Assim como o Estado, o Brasil também teve aumento na massa de rendimento efetivo em julho. O indicador nacional alcançou R$ 166,5 bilhões, avanço de 3,9% em relação a junho. Contudo, o valor é 12,6% menor do que a soma da remuneração habitual.
Alívio em meio a incertezas
A exemplo do restante da economia, o mercado de trabalho gaúcho tem pela frente um horizonte repleto de incertezas. Especialistas mencionam que a eventual reação nos indicadores de emprego e renda dependerá da capacidade do Rio Grande do Sul de enfrentar a pandemia nos próximos meses. No momento, o que traz dose de alívio é a sinalização de que o fundo do poço da crise pode ter ficado para trás.

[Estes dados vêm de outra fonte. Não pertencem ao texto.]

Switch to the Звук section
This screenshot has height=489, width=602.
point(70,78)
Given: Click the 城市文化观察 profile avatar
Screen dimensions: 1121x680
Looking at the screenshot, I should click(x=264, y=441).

Na sexta-feira, a divulgação de mais um dado reforçou essa leitura. Conforme o Ministério da Economia, o Rio Grande do Sul abriu quase 1,3 mil empregos formais em julho. Foi o primeiro resultado positivo em um mês desde fevereiro. Ou seja, é o primeiro desempenho no azul desde que a covid-19 chegou ao Estado.

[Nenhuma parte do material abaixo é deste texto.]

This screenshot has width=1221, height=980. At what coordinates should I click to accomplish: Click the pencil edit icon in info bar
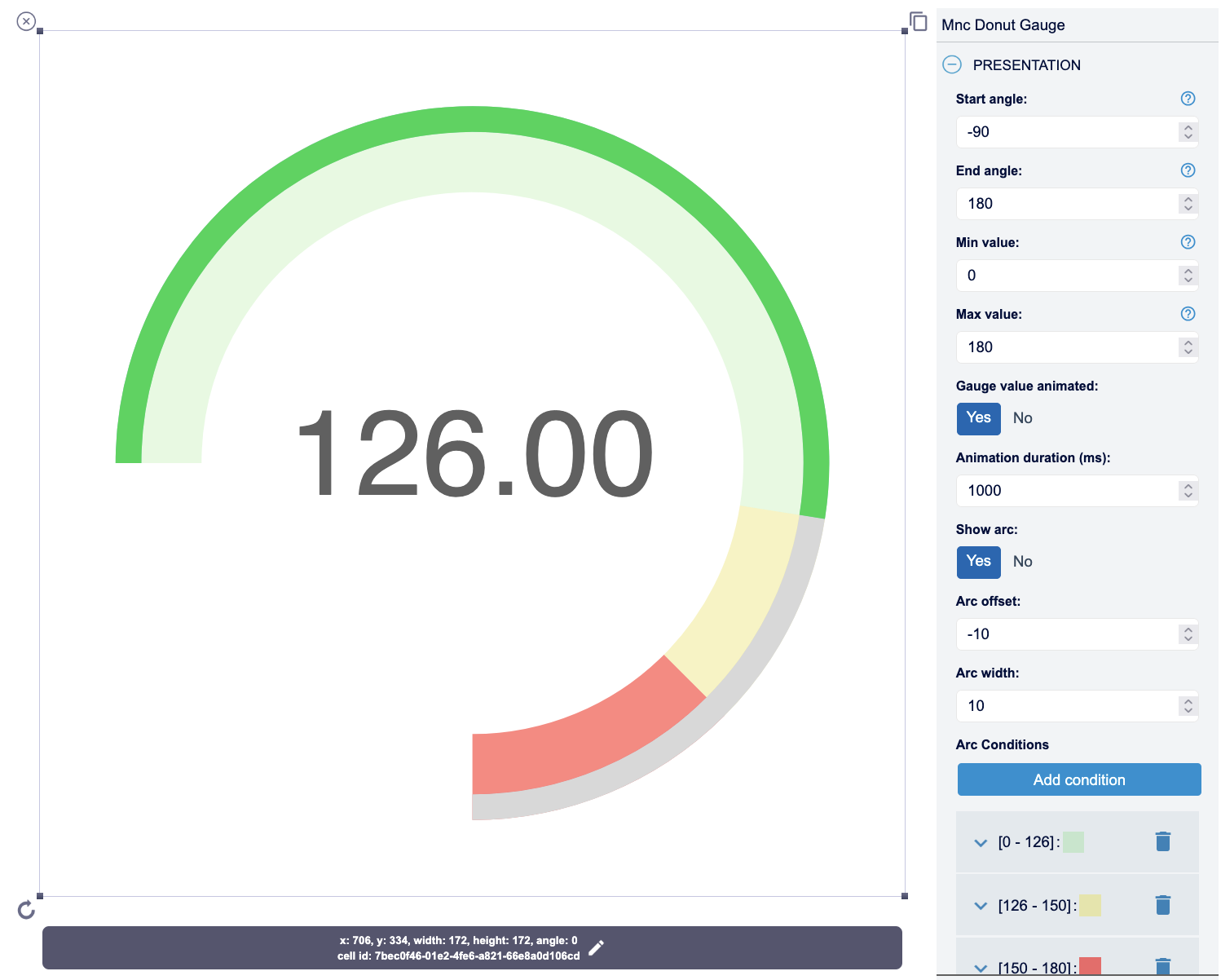click(597, 947)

Por outro lado, no acumulado do ano, o cenário ainda é de destruição de postos com carteira assinada. De janeiro a julho, o Rio Grande do Sul fechou 95 mil vagas. Os números são do Caged, o cadastro de emprego formal do ministério.
Cautela
Professora da Escola de Negócios da PUCRS, Izete Pengo Bagolin avalia que o Estado pode ser beneficiado nos próximos meses pelo recuo nos casos de coronavírus em parte dos países para os quais os gaúchos exportam. Mesmo com a eventual melhora nas vendas internacionais, a economista adota cautela ao avaliar o cenário:
— Ainda é cedo para fazer previsões de médio e longo prazos, mas existem algumas sinalizações de retomada em parte dos setores. Empresas têm feito investimento em adaptações para operar enquanto não há uma vacina contra o vírus.

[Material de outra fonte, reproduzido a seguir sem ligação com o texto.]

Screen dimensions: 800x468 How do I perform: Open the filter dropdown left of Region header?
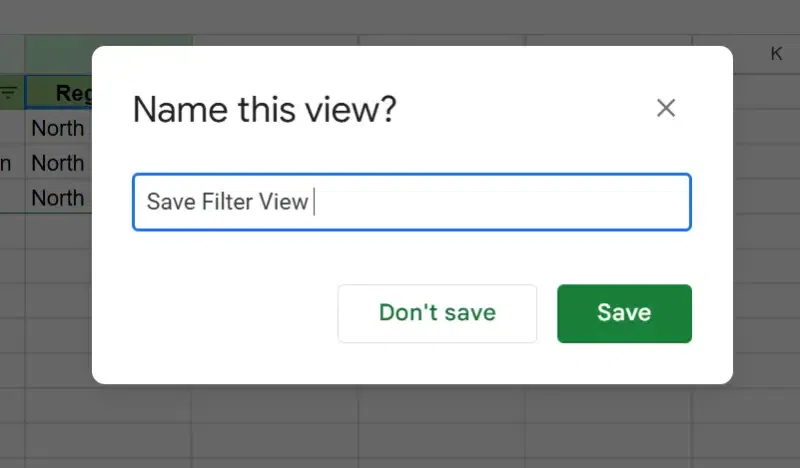click(x=9, y=93)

Professor da ESPM em Porto Alegre, Fábio Pesavento também acredita que o Rio Grande do Sul pode ter deixado o fundo do poço para trás. No entanto, ainda é “difícil” projetar a velocidade de reação dos negócios e, consequentemente, do mercado de trabalho, pondera o economista.
Pesavento ressalta que, durante a pandemia, políticas como o auxílio emergencial do governo federal serviram para mitigar impactos da crise. Na visão do professor, um dos principais desafios que o Brasil terá pela frente é dar andamento a ações na área social em meio a dificuldades nas contas públicas.
– A reação da economia em todo o país dependerá muito da dinâmica do vírus nos próximos meses. Ações como o auxílio emergencial e o Bolsa Família reverberaram de forma positiva em vários setores. A questão é que a dívida federal vem crescendo de maneira muito rápida – sublinha o economista.